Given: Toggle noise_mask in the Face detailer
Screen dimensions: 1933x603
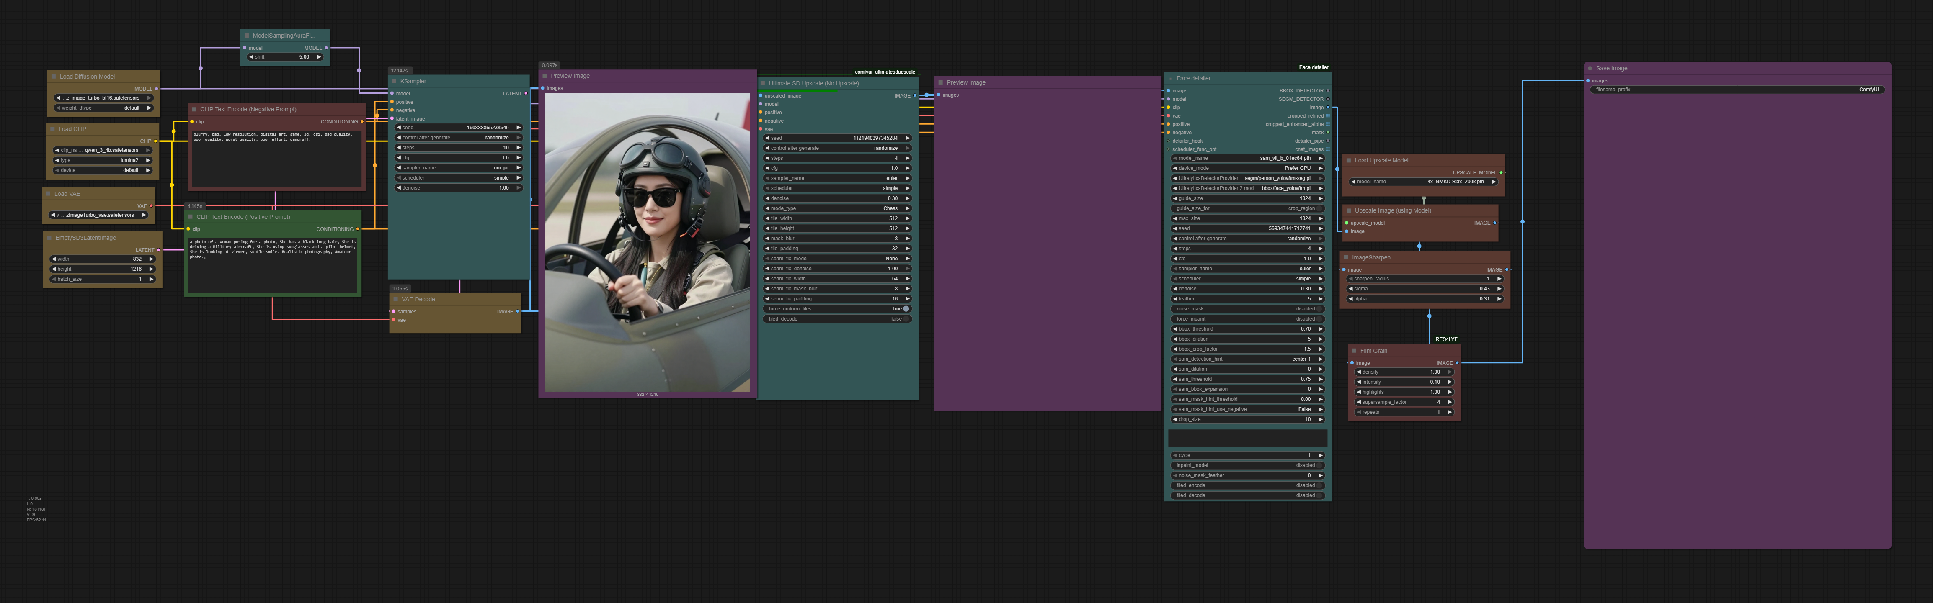Looking at the screenshot, I should point(1318,308).
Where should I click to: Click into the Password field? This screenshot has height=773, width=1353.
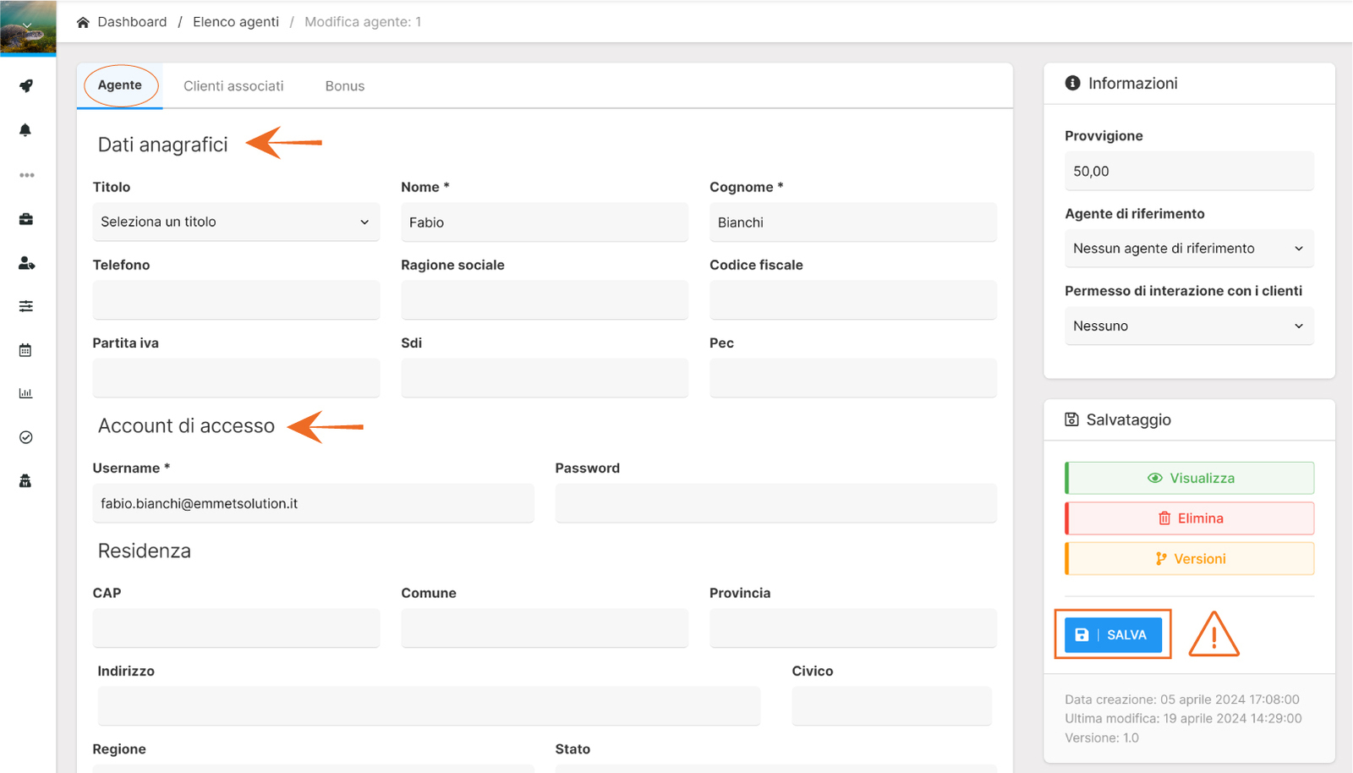[775, 504]
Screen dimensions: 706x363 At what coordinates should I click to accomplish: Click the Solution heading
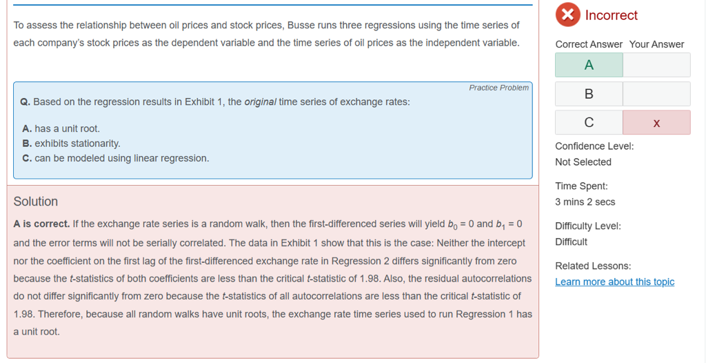(x=36, y=202)
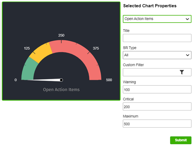Click inside the Custom Filter text box

151,72
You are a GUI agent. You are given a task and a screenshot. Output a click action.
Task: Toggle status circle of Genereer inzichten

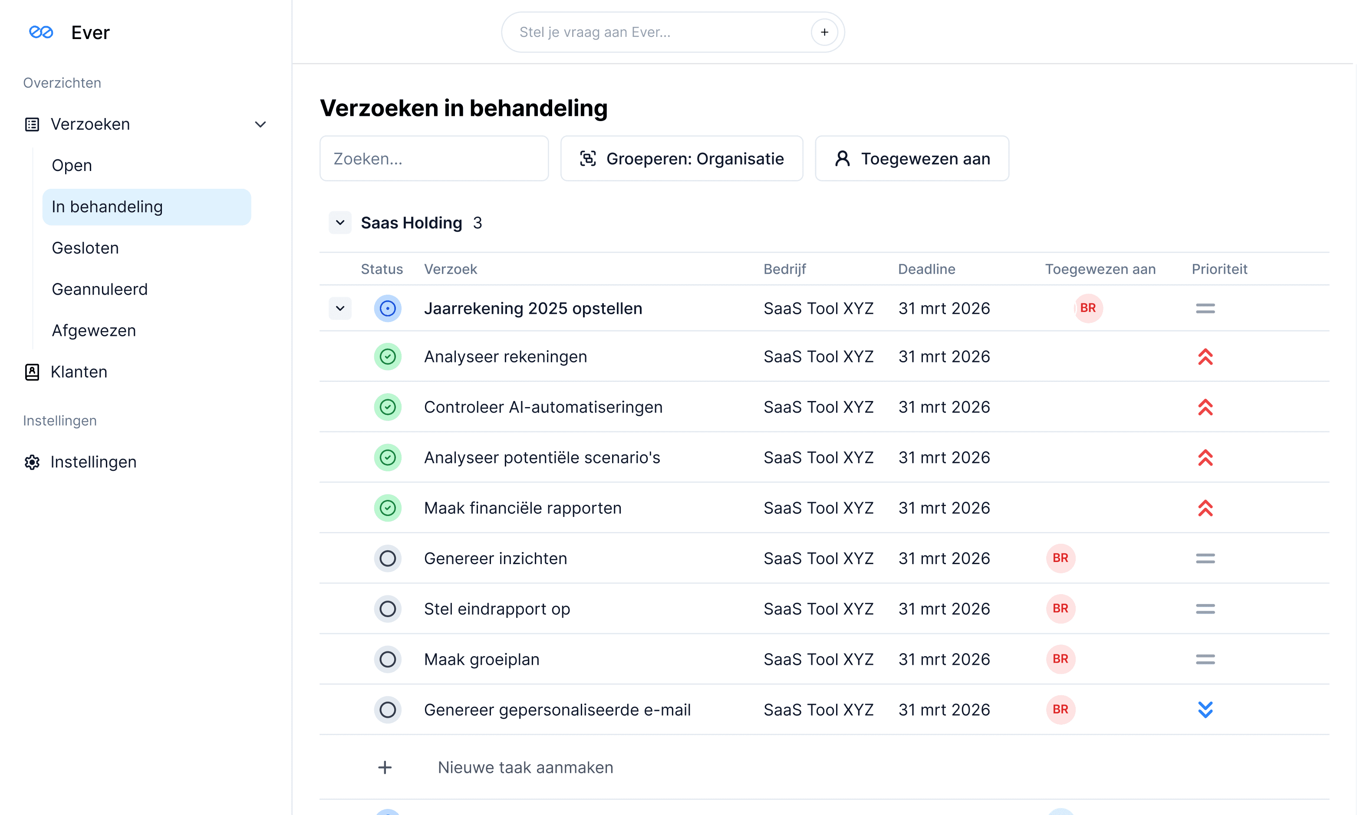[x=388, y=559]
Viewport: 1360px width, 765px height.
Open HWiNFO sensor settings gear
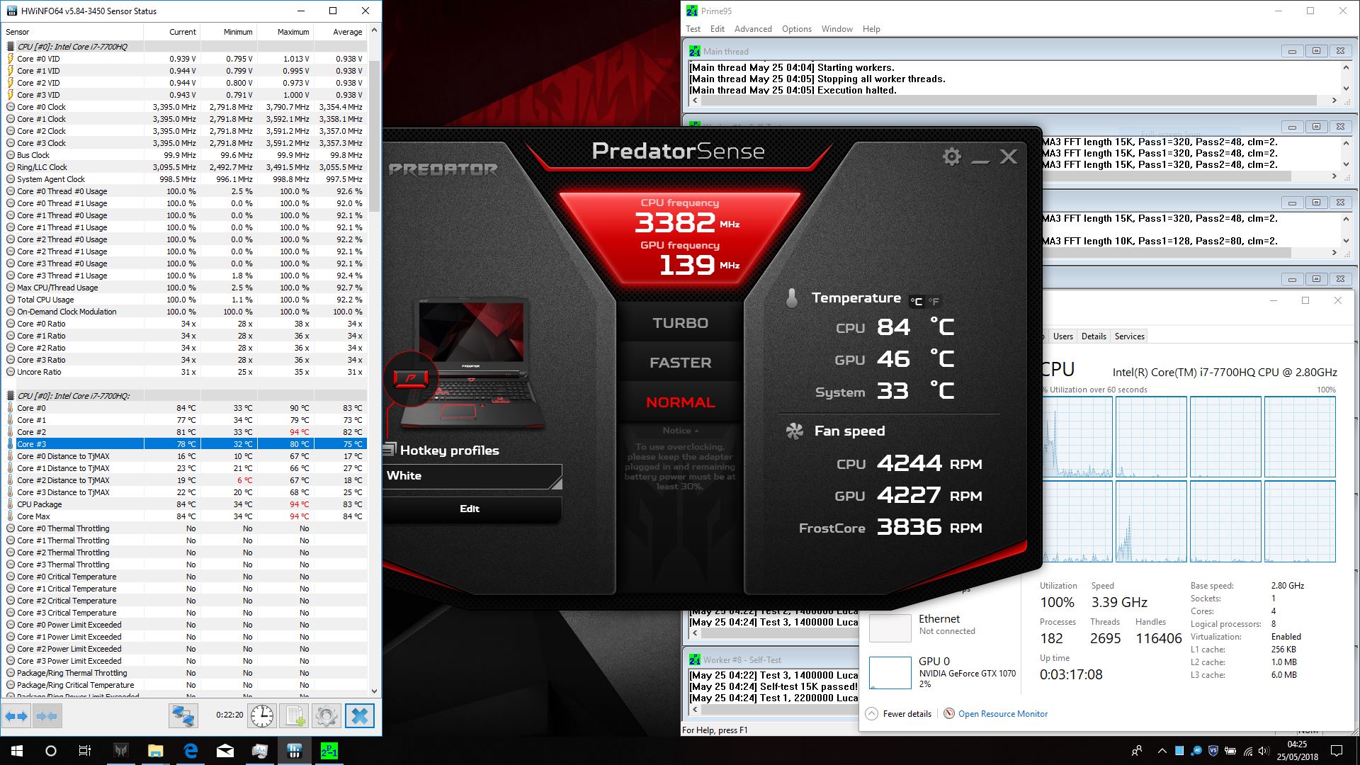326,716
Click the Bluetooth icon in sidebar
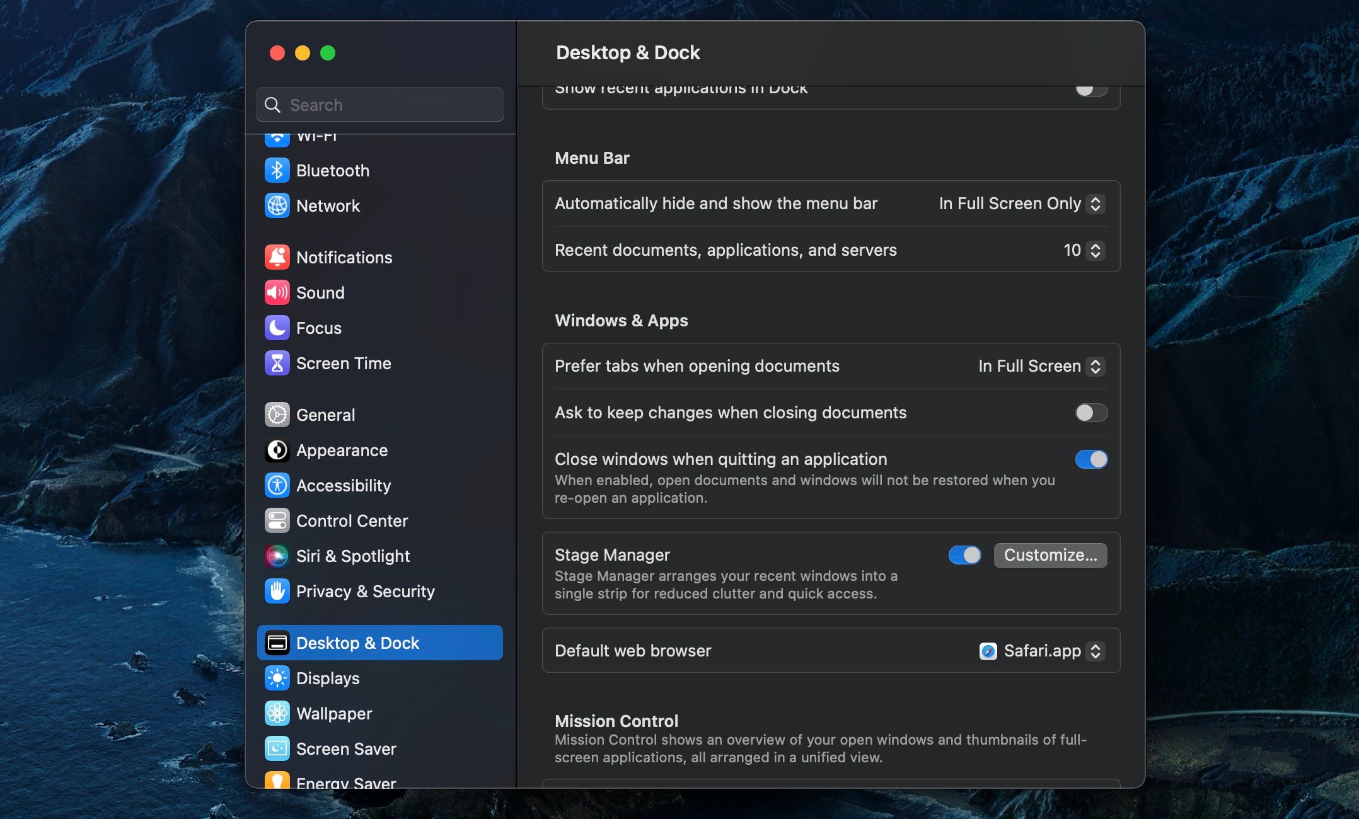The image size is (1359, 819). (x=277, y=170)
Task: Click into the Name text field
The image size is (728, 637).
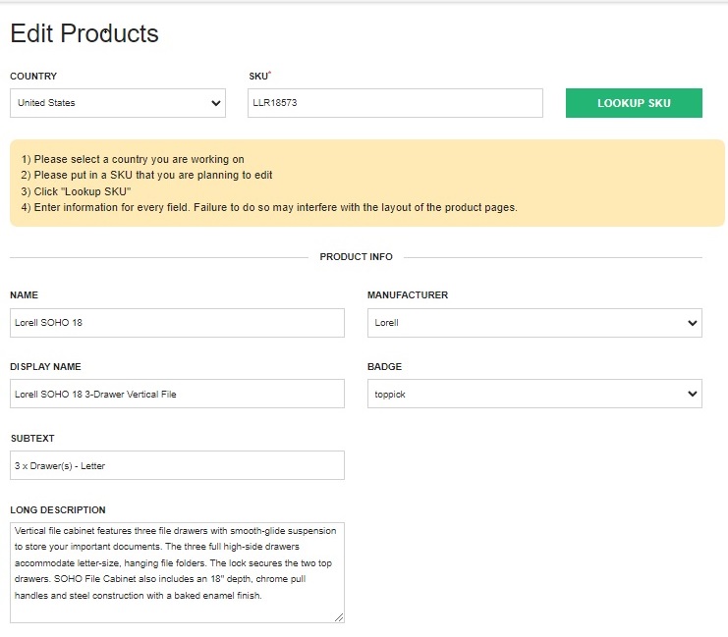Action: coord(177,323)
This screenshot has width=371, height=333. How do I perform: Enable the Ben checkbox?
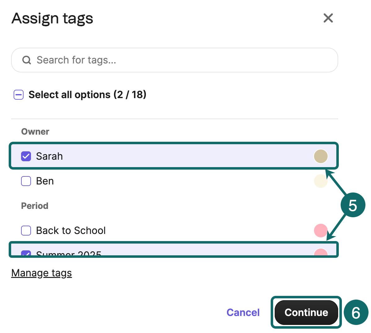tap(26, 181)
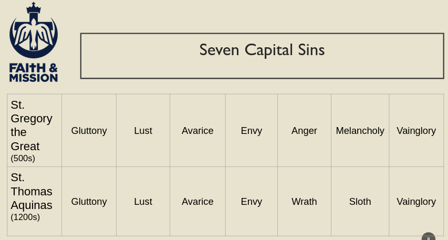Image resolution: width=448 pixels, height=240 pixels.
Task: Click Avarice in the Aquinas row
Action: [x=197, y=202]
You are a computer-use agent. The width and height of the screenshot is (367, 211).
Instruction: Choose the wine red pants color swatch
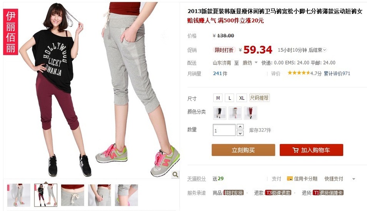pos(251,113)

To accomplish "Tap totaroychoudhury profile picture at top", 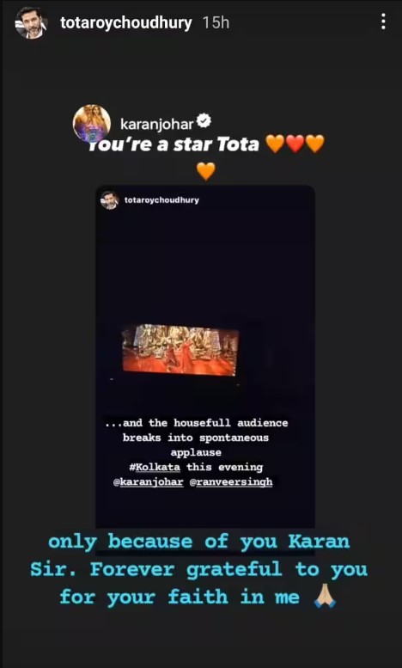I will pos(31,22).
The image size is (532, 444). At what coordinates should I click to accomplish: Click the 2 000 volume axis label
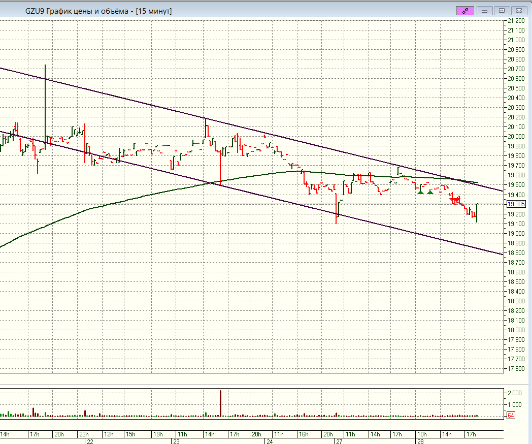pyautogui.click(x=516, y=393)
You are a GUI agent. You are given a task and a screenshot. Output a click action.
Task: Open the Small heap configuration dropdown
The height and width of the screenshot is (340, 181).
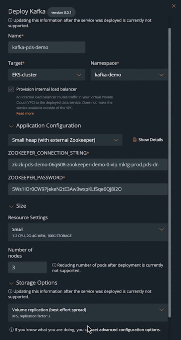65,140
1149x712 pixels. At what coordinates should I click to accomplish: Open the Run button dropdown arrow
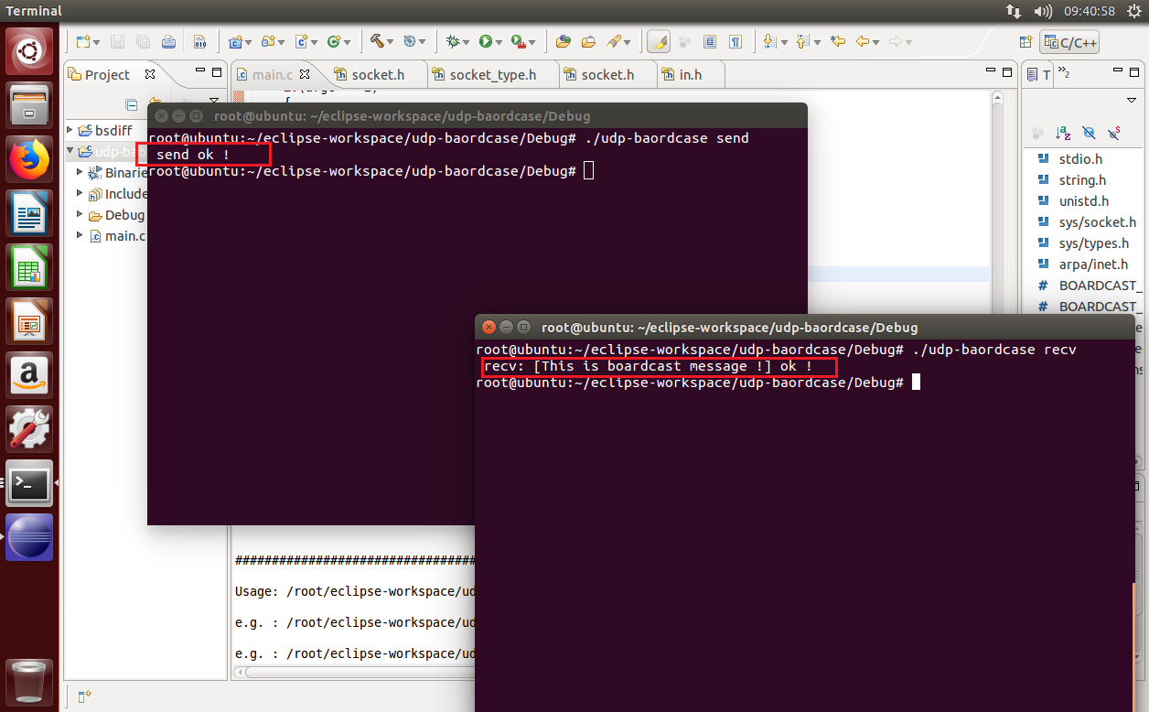[x=499, y=41]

- **Exercise**: Reproduce the part of the records that opens with the line containing "1149x712 pixels. At" and closes with the end of the records, swapping "Run button" for "Build button" and keeping everything else unchanged. Omit the pictures from your answer.

- **Final answer**:
1149x712 pixels. At what coordinates should I click to accomplish: Open the Build button dropdown arrow
[x=499, y=41]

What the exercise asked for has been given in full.